Protracted debt-limit battle poses risks to U.S. credit standing
The U.S. political gridlock that has shut down part of the government risks running into a crucial deadline that would limit the Treasury’s borrowing ability, if left unresolved, and potentially threaten America’s top-credit standing.
While the looming end of a debt-ceiling suspension on March 1 won’t trigger credit-rating action, a prolonged standoff over the country’s debt limit well past that date would increase the risk of a technical default and raise the likelihood of a downgrade, according to some ratings analysts.
If Washington’s inability to compromise on a budget to reopen the government is mirrored in a failure to suspend or lift the United States’ debt ceiling before March 1, Treasury Secretary Steven Mnuchin will have to use extraordinary measures to pay America’s bills and stay under the statutory cap. Although Wall Street expects these accounting maneuvers to buy Treasury until about August before the hard financing wall is hit, rating firms say any surpassing of that cliff would jeopardize America’s credit stature.
William Foster, a senior credit officer at Moody’s Investors Service, says its assumption is that Congress and the White House will come to an agreement before then and the U.S.’ top rating will remain intact. Yet, if that doesn’t prove to be the case and a technical default — where Treasury even temporarily can’t make good on payments — occurs, it would raise the specter of a downgrade. The U.S. is top-rated by Moody’s and Fitch Ratings, and one rank below by S&P Global Ratings.

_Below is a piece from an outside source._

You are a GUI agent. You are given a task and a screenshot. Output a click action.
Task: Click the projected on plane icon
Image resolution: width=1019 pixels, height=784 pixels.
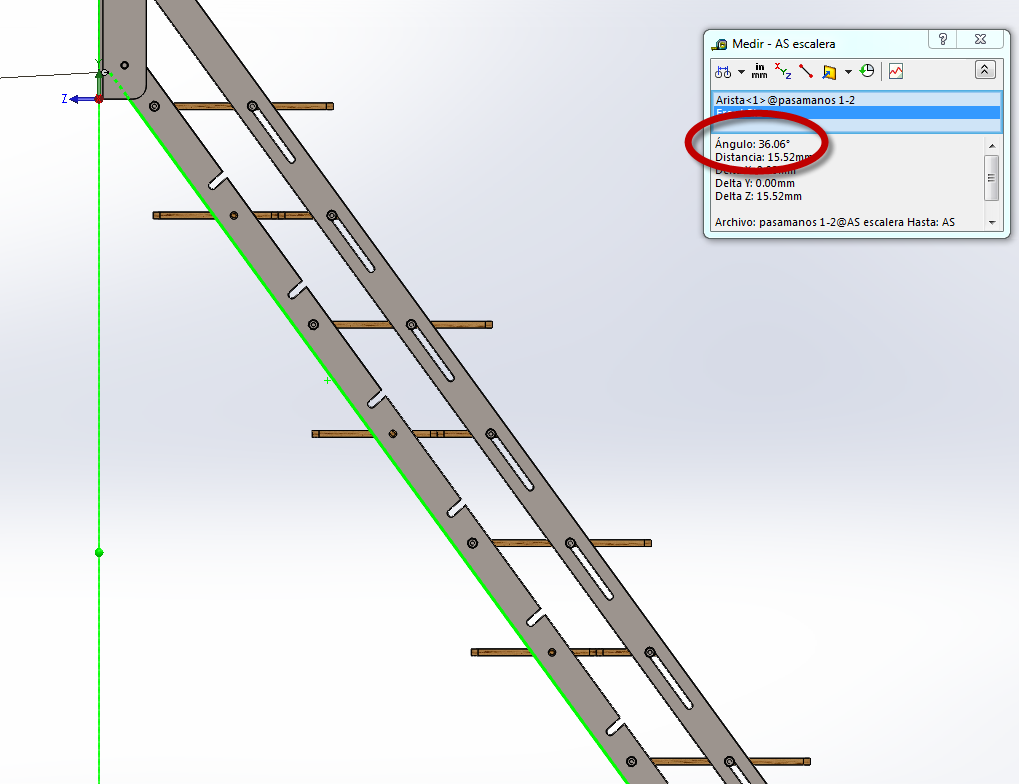pos(829,71)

“The main risk on the debt ceiling and the rating ... is if there was a technical default, which would happen several months after the March 1 debt-ceiling trigger — when the U.S. Treasury runs out of extraordinary measures,” Foster said by phone. “After that, there are many things that can happen, and have in the past. Passing March 1 just starts the clock for Congress to come to an agreement with the White House to raise the debt ceiling.”
Talks to end a nearly three-week government shutdown broke down Wednesday after President Donald Trump stormed out of a White House meeting with congressional leaders, saying it was a “waste of time.” Trump has shown no sign of backing down on his demand for border wall funding, a key campaign promise, while the Democrats have said they won’t negotiate until the president agrees to reopen the government. Trump heads to the U.S.-Mexico border in Texas on Thursday to rally support for building the wall.
“What this shutdown — and the length of it — shows us is that it is no easier today for Congress to make these funding decisions and work together,” Charles Seville, a senior director at Fitch, said by phone. He said Fitch wouldn’t review the rating until the so-called x-date, when scope for the Treasury to finance itself using extraordinary measures runs out.
In a protracted 2013 debt-limit episode, Fitch put the U.S. rating on negative watch given the government’s failure then to raise its borrowing limit as the Treasury’s hard deadline neared.
In 2011, a split House and Senate, similar to the incoming Congress, took the debt-limit debate down to the wire, prompting S&P Global Ratings to cut America’s sovereign credit grade for the first time. Back then, the company cited the Washington gridlock as well as the lack of an agreement to contain the nation’s growing debt load for its decision.
“The current argument over funding the federal government generates uncertainty, which hurts the economy via the impact on confidence and investment,” Jeff Sexton, director of communications for the Americas at S&P Global, said in an emailed statement. “We do not think that the possible negative economic impact would hurt the sovereign rating.”
He said that “uncertainty in policy formulation and timely decision making” were some of the factors that led to the 2011 downgrade.
Foster at Moody’s said that, even in the event of a technical default, the government would “eventually pay everyone back in full.” But the ratings firm expects an agreement to raise the debt ceiling before that happens. “We’d certainly expect that to happen, as they have done in the past. ...That would avoid a technical default.”